PASSAGE PROVIDED Block Start

Gif of California governor, Gavin Newsom, and other images of mountains, ocean, and skylines to represent California.

Photographs by Kayla Bartkowski / Getty, Bill Pugliano / Stringer, Soly Moses / Pexels, Skler Sion / Pexels

Newsom Is the Star of COP30—But His Climate Receipts Are Messy

words by miranda green

Each week, award-winning climate journalist Miranda Green offers a look beneath the climate headlines—into how decisions are being made, why they matter, and what they reveal about this moment. Subscribe to The Understory to never miss an edition.

California Gov. Gavin Newsom has had no problem basking in the limelight at the ongoing international climate talks in Brazil. 

 

Escorted around the venue by security, Newsom is the highest-ranking United States official present at the two-week-long 2025 United Nations Climate Change Conference. Newsom has been embraced by attendees as something like a rock star, one COP-goer told me.

 

At a panel last week, he called President Trump a “wrecking ball” and likened him to “an invasive species.” He picked fights with the administration directly, warning that California would open new offshore drilling (something the White House proposed) over its “dead body.” The White House responded, telling “Newscum and other countries to drop the climate facade.” 

 

Where President Trump abandoned climate commitments, Newsom is working to fill the gap. 

 

His attendance at an international conference geared toward rulers, presidents, and kings—not state leaders—is a strong nod at his future presidential ambitions. Newsom has used his time there to establish himself on the international stage, exercising soft power by forming climate partnerships between California and Chile, Brazil, and Colombia, and reminding the international community that not everyone in the U.S. has turned a blind eye to global warming. 

 

“It is wild that the United Nations has allowed this level of platform for a subnational actor, because the United Nations is a federal-government-based institution,” Shannon Gibson, a professor of environmental studies, political science, and international relations at the University of Southern California, tells me. “So I think in and of itself, when you look at the operations of the COPS and the U.N. as our highest level of governance–this is unprecedented.” 

 

Officially, Newsom is heading a California delegation of local leaders at COP30. Unofficially, he appears to be trying out for a higher office. His attendance sends a pretty clear message: that the U.S. can lead on renewables and climate commitments, and that Newsom is the man to make it happen.

 

But not all climate activists are sold. While there’s near-universal agreement in the science community with Newsom’s climate messaging, some have a problem with the messenger.

PASSAGE PROVIDED Block End
EXTRACTED RECORDS Block Start

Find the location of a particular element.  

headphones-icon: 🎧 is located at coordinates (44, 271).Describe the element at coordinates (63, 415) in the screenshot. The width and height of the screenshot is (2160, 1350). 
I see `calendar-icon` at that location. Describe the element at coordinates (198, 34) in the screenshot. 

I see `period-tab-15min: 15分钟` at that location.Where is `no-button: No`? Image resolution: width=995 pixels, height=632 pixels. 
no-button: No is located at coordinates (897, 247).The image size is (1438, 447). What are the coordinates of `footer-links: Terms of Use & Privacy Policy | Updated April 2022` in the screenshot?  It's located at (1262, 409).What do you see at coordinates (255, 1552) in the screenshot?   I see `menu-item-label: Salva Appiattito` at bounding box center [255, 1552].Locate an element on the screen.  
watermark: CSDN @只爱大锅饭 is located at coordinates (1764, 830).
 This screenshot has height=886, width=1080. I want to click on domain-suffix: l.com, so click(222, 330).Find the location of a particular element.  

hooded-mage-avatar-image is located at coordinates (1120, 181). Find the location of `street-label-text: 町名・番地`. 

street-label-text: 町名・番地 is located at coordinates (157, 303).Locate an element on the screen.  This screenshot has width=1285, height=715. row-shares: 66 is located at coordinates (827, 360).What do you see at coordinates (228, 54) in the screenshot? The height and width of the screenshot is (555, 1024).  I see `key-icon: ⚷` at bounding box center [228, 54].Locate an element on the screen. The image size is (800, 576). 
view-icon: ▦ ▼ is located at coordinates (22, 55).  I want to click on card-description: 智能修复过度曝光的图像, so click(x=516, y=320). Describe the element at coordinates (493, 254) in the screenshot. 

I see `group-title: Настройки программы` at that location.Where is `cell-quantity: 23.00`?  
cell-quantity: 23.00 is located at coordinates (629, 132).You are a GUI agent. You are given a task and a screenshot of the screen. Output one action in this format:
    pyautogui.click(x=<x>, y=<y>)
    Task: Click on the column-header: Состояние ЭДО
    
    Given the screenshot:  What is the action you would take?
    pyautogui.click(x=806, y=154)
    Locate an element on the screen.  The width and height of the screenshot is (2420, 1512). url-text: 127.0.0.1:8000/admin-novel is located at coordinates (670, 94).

EXTRACTED RECORDS Block End

■ WORK ORDER A ■
Answer these questions from the article on Newsom at COP30:
(i) How long does the 2025 United Nations Climate Change Conference last?
(ii) With which three countries did Newsom form climate partnerships for California?
(iii) At which university does Shannon Gibson teach?
■ WORK ORDER B ■
Update the article on Newsom at COP30, starting with "words by miranda" and going on through "miss an edition.", so that "issue" takes the place of "edition".
■ WORK ORDER C ■
Go on with the article on Newsom's climate record at COP30 from the point where it stops.

■ YOUR RESPONSE A ■
(i) Two weeks.
(ii) Chile, Brazil, and Colombia.
(iii) The University of Southern California.

■ YOUR RESPONSE B ■
words by miranda green

Each week, award-winning climate journalist Miranda Green offers a look beneath the climate headlines—into how decisions are being made, why they matter, and what they reveal about this moment. Subscribe to The Understory to never miss an issue.

■ YOUR RESPONSE C ■
 

“[Newsom] is the de facto stalwart against Trump,” said Jean Su, director of the Center for Biological Diversity’s energy justice program. But, “the tricky part about this year is that Gavin Newsom is going to be holding himself out as the climate hero, and he actually has had a ton of rollbacks in California against climate.”

An imperfect climate leader

How you view Newsom’s climate legacy is intrinsically tied to how you view California’s. 

 

The Golden State for years has adopted and promoted itself as a picture of climate and environmental perfection. It is the home of “happy cows,” the first state to pass a net-zero climate pledge, the birthplace of Tesla, and one of the most democratic states in the nation, with blue majorities across all levels of government. 

 

California is also far from perfect. For every major step forward, the state has taken just as many backward, or to the side.

 

For example, California is the seventh-largest oil producer in the country. Two of its air districts—one of which includes Los Angeles—are the only in the U.S. that have never met federal ozone standards, largely due to tailpipe emissions. For years the state has resisted forcing big rig trucks to reduce emissions by switching from natural gas to electric (an issue I have reported on). And despite passing a state proposition to fund a high-speed rail project back in 2008, California has yet to lay a single track.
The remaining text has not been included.